Besonders die linken Organisationen machten daher die Verbindung der aktuellen Demonstrationen zur Verteidigung der öffentlichen Bildung und dem allgemeinen Kampf gegen die marktradikale Politik der Milei-Regierung deutlich. Daher grenzten sie sich deutlich von den Sektoren der bürgerlichen Opposition ab (sowohl der Peronismus als auch die „radikale“ UCR), die sich zwar an den Bildungsprotesten beteiligen, der Regierung im Parlament jedoch die nötigen Stimmen verschaffen, um mit ihren Reformprojekten voranzukommen.
Der massive Bildungsprotest hat die breite soziale Unterstützung der öffentlichen Bildung deutlich gemacht.
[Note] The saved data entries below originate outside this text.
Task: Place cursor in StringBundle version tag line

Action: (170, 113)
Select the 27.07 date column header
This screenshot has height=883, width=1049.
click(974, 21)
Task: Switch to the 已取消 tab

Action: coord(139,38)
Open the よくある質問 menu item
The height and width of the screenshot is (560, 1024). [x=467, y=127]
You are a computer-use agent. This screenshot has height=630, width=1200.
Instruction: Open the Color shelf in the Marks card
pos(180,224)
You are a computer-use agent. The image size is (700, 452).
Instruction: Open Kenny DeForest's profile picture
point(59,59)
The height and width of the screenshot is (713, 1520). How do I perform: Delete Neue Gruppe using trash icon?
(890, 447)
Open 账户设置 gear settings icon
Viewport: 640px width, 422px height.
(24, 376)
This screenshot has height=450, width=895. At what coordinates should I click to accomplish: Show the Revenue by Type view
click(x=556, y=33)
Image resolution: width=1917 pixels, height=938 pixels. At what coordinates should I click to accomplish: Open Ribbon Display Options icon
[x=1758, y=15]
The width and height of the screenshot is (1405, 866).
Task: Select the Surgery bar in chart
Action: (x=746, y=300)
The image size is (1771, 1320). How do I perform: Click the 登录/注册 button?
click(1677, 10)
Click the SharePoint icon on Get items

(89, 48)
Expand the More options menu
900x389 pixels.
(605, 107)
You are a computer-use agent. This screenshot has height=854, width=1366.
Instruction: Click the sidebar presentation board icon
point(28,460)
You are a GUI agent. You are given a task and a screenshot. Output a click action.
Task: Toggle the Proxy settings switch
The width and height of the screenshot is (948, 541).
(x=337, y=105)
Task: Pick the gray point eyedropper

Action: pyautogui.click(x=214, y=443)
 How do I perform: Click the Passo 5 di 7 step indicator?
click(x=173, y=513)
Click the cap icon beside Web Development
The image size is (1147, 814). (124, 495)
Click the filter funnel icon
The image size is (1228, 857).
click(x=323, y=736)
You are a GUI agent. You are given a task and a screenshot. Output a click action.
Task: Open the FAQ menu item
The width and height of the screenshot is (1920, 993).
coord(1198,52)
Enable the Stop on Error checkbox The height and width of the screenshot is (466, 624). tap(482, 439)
Der Konflikt mit den Hochschulen könnte sich daher zu einem ernsthaften Kräftemessen mit der Politik der Milei-Regierung insgesamt entwickeln, wenn sich die Studierenden, Lehrenden, Forschenden und Beschäftigten weiter selbst und unabhängig von den kompromissbereiten Führungen organisieren und sich dabei mit den Sektoren verbinden, die wie die entlassenen Arbeiter:innen, armen Rentner:innen, oder die Frauen- und Menschenrechtsbewegung bereits gegen die unnachgiebige Regierung kämpfen. Der von den Gewerkschaften angekündigte Generalstreik am 9. Mai kann ein weiterer Schritt in diese Richtung sein.